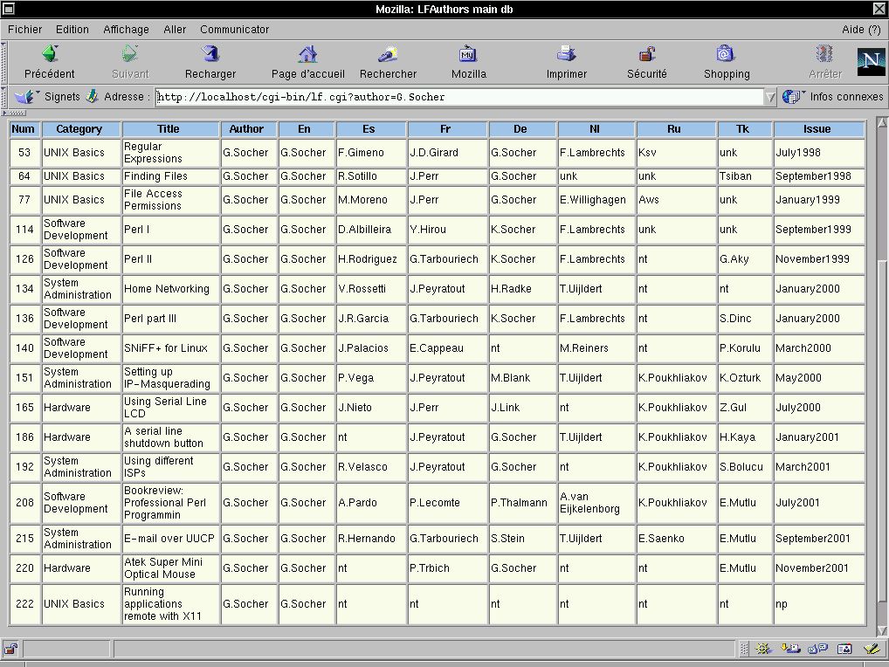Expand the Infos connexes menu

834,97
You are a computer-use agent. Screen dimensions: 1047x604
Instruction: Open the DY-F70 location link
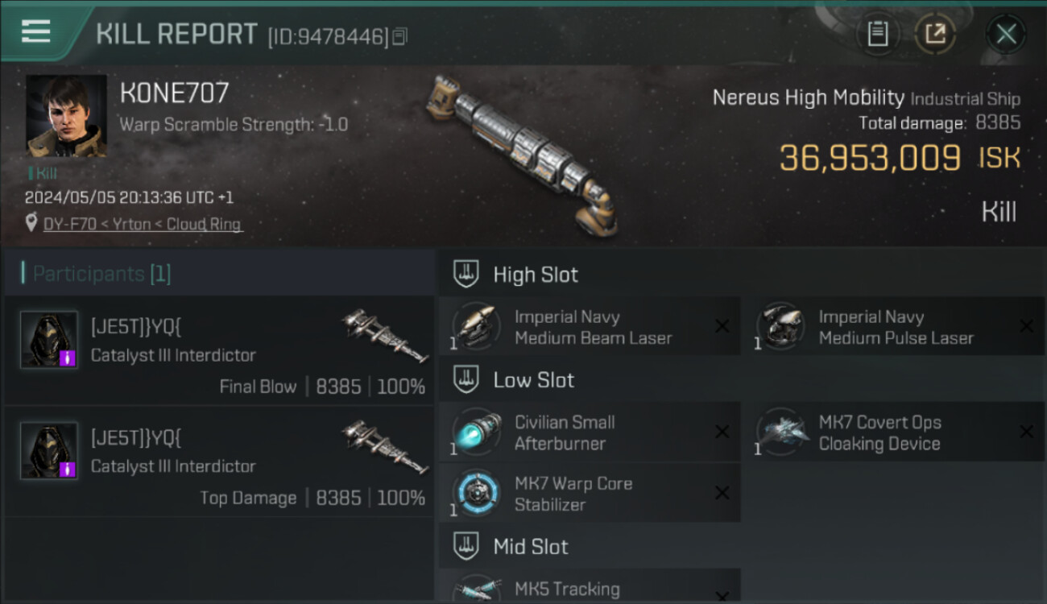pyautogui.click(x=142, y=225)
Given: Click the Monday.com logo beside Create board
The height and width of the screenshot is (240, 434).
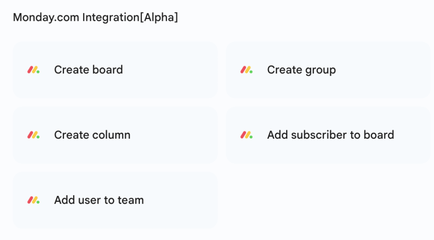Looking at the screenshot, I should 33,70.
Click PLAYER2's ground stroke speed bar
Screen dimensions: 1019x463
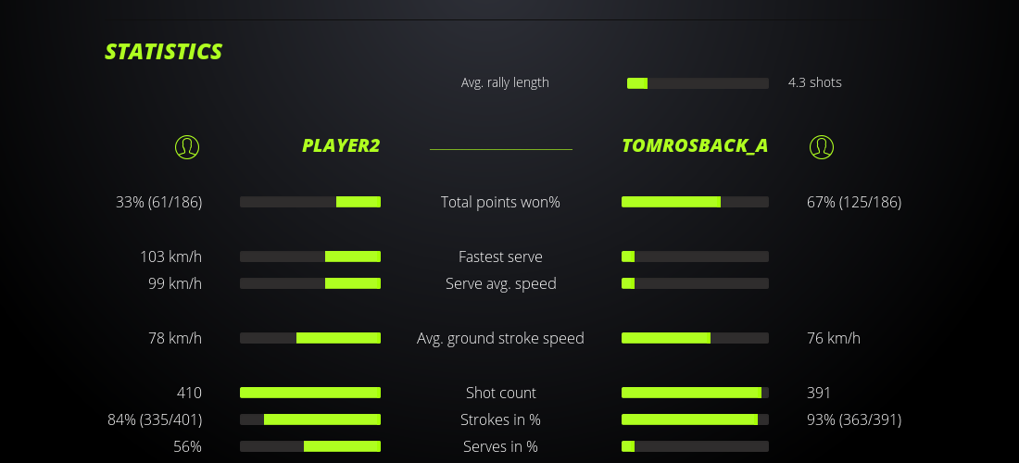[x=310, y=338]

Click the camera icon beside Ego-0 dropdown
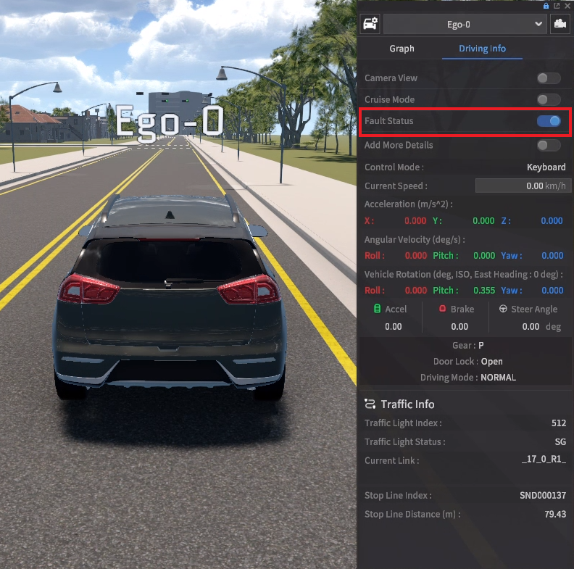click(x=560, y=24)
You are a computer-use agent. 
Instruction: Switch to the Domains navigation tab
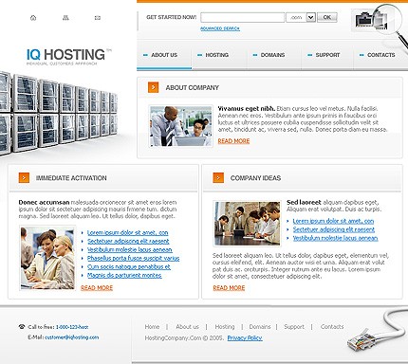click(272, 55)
* * *
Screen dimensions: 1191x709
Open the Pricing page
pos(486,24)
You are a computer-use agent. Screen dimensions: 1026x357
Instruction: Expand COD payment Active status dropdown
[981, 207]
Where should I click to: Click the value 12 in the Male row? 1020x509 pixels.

• [Exercise brief]
Look above for the line that contains "You are a computer-use agent. Screen dimensions: 1026x357". Starting there, transcribe every line exactly until you have copied the line that contains "Where should I".

• [Task output]
You are a computer-use agent. Screen dimensions: 1026x357
Instruction: Expand COD payment Active status dropdown
[981, 207]
Where should I click to: Click the value 12 in the Male row? 1020x509 pixels.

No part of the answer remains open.